* Start Task inputs *

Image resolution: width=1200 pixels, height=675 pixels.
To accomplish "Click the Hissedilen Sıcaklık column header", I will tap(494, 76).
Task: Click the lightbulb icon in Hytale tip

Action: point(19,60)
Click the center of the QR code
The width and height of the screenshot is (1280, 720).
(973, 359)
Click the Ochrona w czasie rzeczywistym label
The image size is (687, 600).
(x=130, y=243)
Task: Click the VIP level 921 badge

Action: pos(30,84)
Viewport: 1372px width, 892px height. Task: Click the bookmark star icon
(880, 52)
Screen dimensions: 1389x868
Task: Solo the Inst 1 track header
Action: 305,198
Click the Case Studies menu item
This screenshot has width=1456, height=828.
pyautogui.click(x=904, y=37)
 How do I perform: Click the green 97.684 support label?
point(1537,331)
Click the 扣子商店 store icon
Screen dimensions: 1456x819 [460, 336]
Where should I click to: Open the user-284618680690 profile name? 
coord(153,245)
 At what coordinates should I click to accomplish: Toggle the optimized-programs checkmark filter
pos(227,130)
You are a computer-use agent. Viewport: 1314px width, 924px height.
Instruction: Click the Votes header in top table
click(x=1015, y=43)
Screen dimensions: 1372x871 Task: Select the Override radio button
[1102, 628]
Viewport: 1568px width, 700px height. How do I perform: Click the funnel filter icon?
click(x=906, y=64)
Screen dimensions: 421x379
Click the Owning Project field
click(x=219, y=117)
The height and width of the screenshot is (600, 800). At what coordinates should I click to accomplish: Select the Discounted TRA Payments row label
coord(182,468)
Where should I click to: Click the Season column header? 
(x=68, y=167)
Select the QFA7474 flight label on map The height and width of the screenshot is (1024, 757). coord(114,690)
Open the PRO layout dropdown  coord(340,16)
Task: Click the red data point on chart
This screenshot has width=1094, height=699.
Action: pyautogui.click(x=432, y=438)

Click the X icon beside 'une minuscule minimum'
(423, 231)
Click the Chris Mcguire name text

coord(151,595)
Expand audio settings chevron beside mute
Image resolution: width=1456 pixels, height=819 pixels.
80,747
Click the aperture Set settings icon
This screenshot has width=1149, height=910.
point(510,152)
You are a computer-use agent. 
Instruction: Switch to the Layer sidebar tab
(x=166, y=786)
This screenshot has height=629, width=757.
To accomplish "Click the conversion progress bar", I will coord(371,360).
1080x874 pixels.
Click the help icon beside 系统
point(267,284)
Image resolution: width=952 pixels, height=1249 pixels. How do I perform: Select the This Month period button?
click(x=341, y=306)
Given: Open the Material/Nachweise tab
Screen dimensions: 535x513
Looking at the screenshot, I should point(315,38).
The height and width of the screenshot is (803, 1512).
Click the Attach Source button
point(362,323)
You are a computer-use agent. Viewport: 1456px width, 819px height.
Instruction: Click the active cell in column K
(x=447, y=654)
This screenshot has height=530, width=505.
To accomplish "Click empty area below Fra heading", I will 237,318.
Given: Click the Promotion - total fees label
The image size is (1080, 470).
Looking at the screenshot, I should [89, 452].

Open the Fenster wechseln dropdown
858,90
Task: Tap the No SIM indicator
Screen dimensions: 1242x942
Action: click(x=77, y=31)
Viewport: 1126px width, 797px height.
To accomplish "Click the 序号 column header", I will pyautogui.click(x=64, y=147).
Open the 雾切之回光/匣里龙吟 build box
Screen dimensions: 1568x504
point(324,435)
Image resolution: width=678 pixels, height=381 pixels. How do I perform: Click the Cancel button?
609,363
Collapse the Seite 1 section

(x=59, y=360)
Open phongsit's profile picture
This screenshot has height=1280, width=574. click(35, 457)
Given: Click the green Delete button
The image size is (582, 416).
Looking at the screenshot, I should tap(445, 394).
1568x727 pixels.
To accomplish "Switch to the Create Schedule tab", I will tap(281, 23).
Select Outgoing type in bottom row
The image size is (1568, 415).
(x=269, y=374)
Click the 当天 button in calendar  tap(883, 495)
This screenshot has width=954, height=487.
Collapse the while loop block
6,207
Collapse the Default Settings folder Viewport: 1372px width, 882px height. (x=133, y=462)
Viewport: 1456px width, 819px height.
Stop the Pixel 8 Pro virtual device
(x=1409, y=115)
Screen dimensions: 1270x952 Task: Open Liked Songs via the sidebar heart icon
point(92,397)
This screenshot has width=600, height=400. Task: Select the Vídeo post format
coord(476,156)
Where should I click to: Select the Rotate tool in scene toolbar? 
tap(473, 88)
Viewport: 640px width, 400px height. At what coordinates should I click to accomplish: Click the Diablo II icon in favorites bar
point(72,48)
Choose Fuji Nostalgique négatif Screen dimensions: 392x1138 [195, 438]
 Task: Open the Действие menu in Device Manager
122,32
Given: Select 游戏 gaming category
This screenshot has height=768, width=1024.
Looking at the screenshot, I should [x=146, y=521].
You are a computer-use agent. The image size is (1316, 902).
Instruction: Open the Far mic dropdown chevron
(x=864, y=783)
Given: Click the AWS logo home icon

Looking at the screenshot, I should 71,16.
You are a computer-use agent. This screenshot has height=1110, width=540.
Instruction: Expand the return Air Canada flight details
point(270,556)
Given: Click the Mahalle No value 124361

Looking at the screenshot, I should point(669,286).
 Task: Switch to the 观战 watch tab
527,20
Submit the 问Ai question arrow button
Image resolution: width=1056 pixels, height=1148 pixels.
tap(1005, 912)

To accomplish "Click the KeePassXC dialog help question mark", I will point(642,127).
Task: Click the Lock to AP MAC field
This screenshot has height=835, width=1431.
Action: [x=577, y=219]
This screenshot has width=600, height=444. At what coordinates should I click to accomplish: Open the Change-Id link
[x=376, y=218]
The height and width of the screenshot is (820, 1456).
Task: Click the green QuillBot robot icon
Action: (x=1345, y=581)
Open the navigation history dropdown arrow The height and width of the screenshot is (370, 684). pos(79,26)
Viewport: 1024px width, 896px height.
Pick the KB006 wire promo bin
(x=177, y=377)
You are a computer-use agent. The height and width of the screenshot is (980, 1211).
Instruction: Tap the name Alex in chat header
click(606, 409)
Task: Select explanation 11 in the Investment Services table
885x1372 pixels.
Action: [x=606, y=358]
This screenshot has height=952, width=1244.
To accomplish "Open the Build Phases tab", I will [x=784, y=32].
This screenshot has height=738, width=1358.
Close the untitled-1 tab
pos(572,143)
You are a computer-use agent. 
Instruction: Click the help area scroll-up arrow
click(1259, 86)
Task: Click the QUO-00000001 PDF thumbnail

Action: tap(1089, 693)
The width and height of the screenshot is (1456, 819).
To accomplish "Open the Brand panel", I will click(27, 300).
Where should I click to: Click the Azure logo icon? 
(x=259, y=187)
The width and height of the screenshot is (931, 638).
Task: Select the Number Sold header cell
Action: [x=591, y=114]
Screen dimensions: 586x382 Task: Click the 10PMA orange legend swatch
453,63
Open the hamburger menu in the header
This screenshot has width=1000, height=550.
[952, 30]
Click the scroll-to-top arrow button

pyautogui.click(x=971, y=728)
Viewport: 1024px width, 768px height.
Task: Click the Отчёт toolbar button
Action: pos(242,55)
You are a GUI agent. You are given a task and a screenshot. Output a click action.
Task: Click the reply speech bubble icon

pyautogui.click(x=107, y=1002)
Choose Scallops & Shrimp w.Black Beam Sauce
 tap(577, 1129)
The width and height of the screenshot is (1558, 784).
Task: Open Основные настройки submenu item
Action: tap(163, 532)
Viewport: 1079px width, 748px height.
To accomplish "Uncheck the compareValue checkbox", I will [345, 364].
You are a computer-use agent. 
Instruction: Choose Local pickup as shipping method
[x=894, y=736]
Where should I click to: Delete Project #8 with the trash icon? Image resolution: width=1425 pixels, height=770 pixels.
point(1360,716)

* End Task inputs *

* The exercise *
Copy the data verbatim from its first line through the line containing "Action: pos(30,84)", including both of those lines.

* Expected answer *
Image resolution: width=1200 pixels, height=675 pixels.
To accomplish "Click the Hissedilen Sıcaklık column header", I will tap(494, 76).
Task: Click the lightbulb icon in Hytale tip

Action: point(19,60)
Click the center of the QR code
The width and height of the screenshot is (1280, 720).
(973, 359)
Click the Ochrona w czasie rzeczywistym label
The image size is (687, 600).
(x=130, y=243)
Task: Click the VIP level 921 badge

Action: pos(30,84)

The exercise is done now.